Databases are great repositories of data. More data are being collected and saved (partly because the cost per megabyte of storage has fallen from dollars a few years ago to fractions of cents today). Networks and the Internet allow sharing of databases by people and in ways previously unimagined. But to find needles of information in those vast fields of haystacks of data requires intelligent analyzing and querying of the data. Indeed, a whole specialization, called data mining, has emerged. In a largely automated way, data mining applications sort and search thorough data.
Data mining uses statistics, machine learning, mathematical models, pattern recognition, and other techniques to discover patterns and relations on large datasets. (See, for example, [SEI04].) Data mining tools use association (one event often goes with another), sequences (one event often leads to another), classification (events exhibit patterns, for example coincidence), clustering (some items have similar characteristics), and forecasting (past events foretell future ones). The distinction between a database and a data mining application is becoming blurred; you can probably see how you could implement these techniques in ordinary database queries. Generally, database queries are manual, whereas data mining is more automatic. You could develop a database query to see what other products are bought by people who buy digital cameras and you might notice a preponderance of MP3 players in the result, but you would have to observe that relationship yourself. Data mining tools would present the significant relationships, not just between cameras and MP3 players, but also among bagels, airline tickets, and running shoes (if such a relationship existed). Humans have to analyze these correlations and determine what is significant.
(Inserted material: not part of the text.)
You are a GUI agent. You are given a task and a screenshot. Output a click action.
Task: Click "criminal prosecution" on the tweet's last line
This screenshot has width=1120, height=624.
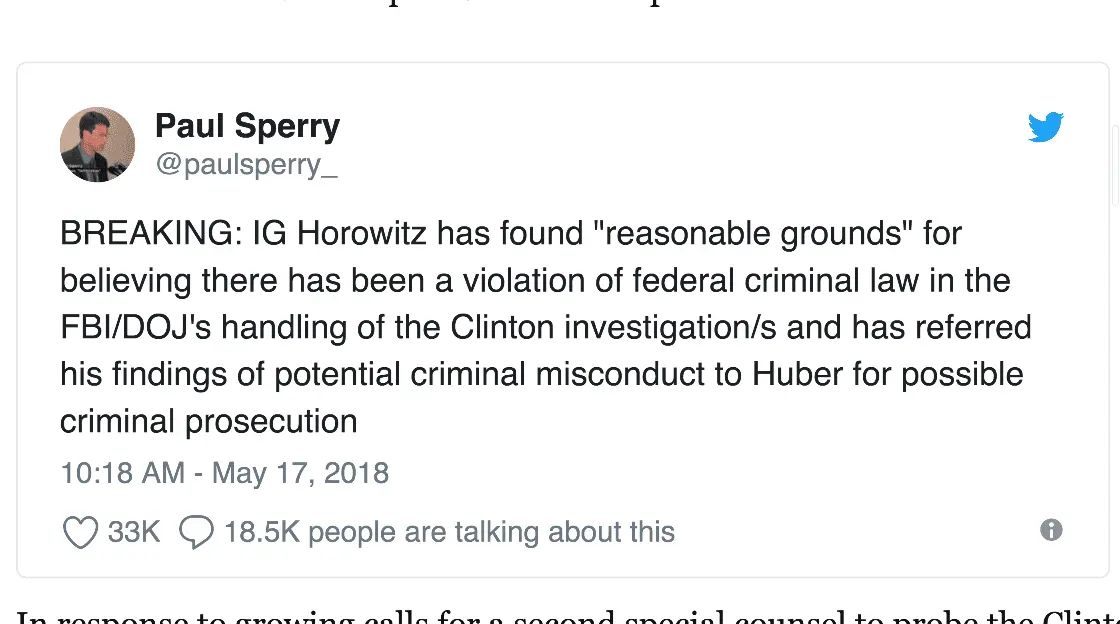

Data mining presents probable relationships, but these are not necessarily cause-and-effect relationships. Suppose you analyzed data and found a correlation between sale of ice cream cones and death by drowning. You would not conclude that selling ice cream cones causes drowning (nor the converse). This distinction shows why humans must be involved in data mining to interpret the output: Only humans can discern that more variables are involved (for example, time of year or places where cones are sold).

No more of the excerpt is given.